ST. GEORGE — Utah lawmakers passed a bill during the 2016 general session that will require doctors to administer anesthesia to prevent the fetus from feeling pain when women elect abortion after 20 weeks of gestation. A draft of the bill for enrolling was prepared by legislative research and general counsel Wednesday and moves forward to the governor for signature.
If the governor signs the legislation, SB 234 – Protecting Unborn Children Amendments – sponsored by Sen. Curt Bramble, R-Provo, physicians will be required to administer an anesthetic or analgesic to the fetus, through the woman, if the fetus is greater than 20 weeks gestational age, to eliminate or alleviate pain of an unborn child in an abortion.
The new law, if enacted, adds to the face-to-face disclosures and revises written brochure disclosures required to be made by certain defined medical providers to a woman contemplating an abortion procedure. The new language is as follows:
Substantial medical evidence from studies concludes that an unborn child of at least 20 weeks gestational age may be capable of experiencing pain during an abortion procedure.
An amendment to the bill was was made during the legislative process clarifying that anesthesia is not mandated in certain cases including: if it could endanger the health of the mother; if the fetus is not viable; or when the fetus has a defect that is uniformly diagnosable and uniformly lethal, based on agreement of two doctors.
Sen. Gene Davis, D-Salt Lake City, said on the Senate floor that he received a letter from a woman who went through 12 hours of labor to abort a nonviable fetus at 20 weeks but found comfort in holding the baby after birth for 45 minutes before it died.
Davis said anesthesia would kill the baby before birth and would not allow similar situations for other women. However, Bramble said the bill’s added amendment would exempt the requirement for anesthesia in such circumstances, requiring it only in cases of an elective abortion with a healthy mother and fetus.
Courts have struck down laws prohibiting abortions, ruling they violate the U.S. Supreme Court’s 1973 Roe v. Wade ruling that a woman has a constitutionally protected right to terminate a pregnancy before a fetus is able to survive outside the womb.

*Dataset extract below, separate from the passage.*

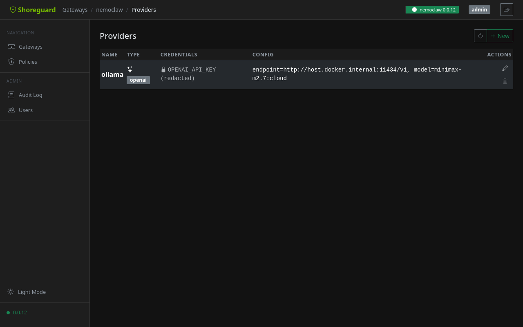Delete the ollama provider with the trash icon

“A fetus is not a child, it’s a potential child; an embryo is not a child, a zygote is not a child,” Rep. Brian King, D-Salt Lake City, told Utah legislators. “None of those things are babies. I hear in our debates on abortion all the time references to killing babies … but babies do not exist in the womb, they exist outside the womb.”
Normal pregnancies run about 40 weeks and the viability of a fetus is generally considered to start at 24 weeks.
“The standard in Utah, today, for an abortion is abortions cannot be performed after the point of viability,” Bramble said on the Senate floor. “Scientists who say that everyone knows that before the third trimester fetuses are basically nonresponsive lumps of tissue – children are surviving, premature births are surviving at 20 weeks gestational, long before the third trimester.”
Davis further argued that if there’s pain in the womb, there must be pain in birth. Bramble responded by saying birth is a natural process and that there is a distinct difference.
“There is nothing natural about imposing the pain of aborting a child,” Bramble argued. “As a matter of fact, let’s call it barbaric. Let’s call it what it is: It is killing babies, and if we’re going to kill that baby, we ought to have the humanity to protect them from pain.”
“There is nothing natural about imposing pain on a child for taking their life, for brutally killing them,” he added, “versus the natural process of being born.”
The bill was also met with dismay by some lawmakers who said they are troubled by the degree to which the bill inserts the Legislature in between a woman and her doctor.
“We talk all the time about getting government off the backs of people,” King said on the House floor. “… This is a pretty personal situation and decision that we’re debating here.”
Sen. Brian Shiozawa, R-Cottonwood Heights, initially voted with Democrats against the bill, arguing that the bill is cumbersome for the medical community and tells doctors and patients how to practice medicine. Shiozawa later voted in favor of the bill.
On March 10, the Protecting Unborn Children Amendments passed the House on third reading with revisions in a 57-10 affirmative vote with 8 not voting. From Southern Utah, Reps. Brad Last, John Westwood, Michael Noel, V. Lowry Snow, Don Ipson, Merrill Nelson and Jon Stanard all voted for the legislation.
The revised bill then returned to the the Senate the same day where it found concurrence 25-3 with 1 not voting. From Southern Utah, Sens. David Hinkins and Stephen Urquhart voted in favor of the bill on third reading in the Senate and in concurrence with the House amendments; Sens. Ralph Okerlund and Evan Vickers did not vote on third reading but did vote concurrence with with the amended bill on final passage.